### Instruction
Edit the data from the line that contains "Viewport: 885px width, 540px height." through the end of the data, replacing "magnifier" with "magnifying glass" and leaving everything else unchanged. Return only those edited lines.

### Dataset entries
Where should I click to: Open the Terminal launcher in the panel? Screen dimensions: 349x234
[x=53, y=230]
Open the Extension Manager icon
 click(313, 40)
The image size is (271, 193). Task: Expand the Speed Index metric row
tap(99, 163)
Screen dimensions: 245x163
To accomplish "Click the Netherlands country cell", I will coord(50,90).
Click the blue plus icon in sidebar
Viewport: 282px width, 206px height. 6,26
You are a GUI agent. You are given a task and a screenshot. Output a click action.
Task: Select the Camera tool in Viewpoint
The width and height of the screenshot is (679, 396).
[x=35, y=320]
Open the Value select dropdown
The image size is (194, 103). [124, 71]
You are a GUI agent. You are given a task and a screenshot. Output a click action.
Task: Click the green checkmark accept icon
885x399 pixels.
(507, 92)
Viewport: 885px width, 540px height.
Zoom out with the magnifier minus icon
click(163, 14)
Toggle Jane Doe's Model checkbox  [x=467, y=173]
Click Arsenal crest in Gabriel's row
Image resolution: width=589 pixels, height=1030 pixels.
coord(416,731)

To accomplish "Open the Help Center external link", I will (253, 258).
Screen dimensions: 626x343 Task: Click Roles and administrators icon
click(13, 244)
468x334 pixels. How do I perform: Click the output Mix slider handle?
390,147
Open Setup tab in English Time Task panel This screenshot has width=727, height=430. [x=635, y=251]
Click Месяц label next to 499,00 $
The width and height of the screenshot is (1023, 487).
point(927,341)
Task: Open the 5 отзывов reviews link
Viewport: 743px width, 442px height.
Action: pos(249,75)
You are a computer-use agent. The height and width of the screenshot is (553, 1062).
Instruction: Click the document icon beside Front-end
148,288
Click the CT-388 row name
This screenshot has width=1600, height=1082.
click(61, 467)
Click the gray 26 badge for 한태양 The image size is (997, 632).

### Solution to the problem
Viewport: 885px width, 540px height.
Zoom out with the magnifying glass minus icon
click(163, 14)
Toggle Jane Doe's Model checkbox  [x=467, y=173]
Click Arsenal crest in Gabriel's row
Image resolution: width=589 pixels, height=1030 pixels.
coord(416,731)

To accomplish "Open the Help Center external link", I will (253, 258).
Screen dimensions: 626x343 Task: Click Roles and administrators icon
click(13, 244)
468x334 pixels. How do I perform: Click the output Mix slider handle?
390,147
Open Setup tab in English Time Task panel This screenshot has width=727, height=430. [x=635, y=251]
Click Месяц label next to 499,00 $
The width and height of the screenshot is (1023, 487).
point(927,341)
Task: Open the 5 отзывов reviews link
Viewport: 743px width, 442px height.
Action: pos(249,75)
You are a computer-use agent. The height and width of the screenshot is (553, 1062).
Instruction: Click the document icon beside Front-end
148,288
Click the CT-388 row name
This screenshot has width=1600, height=1082.
click(61, 467)
Click the gray 26 badge for 한태양 The image size is (997, 632).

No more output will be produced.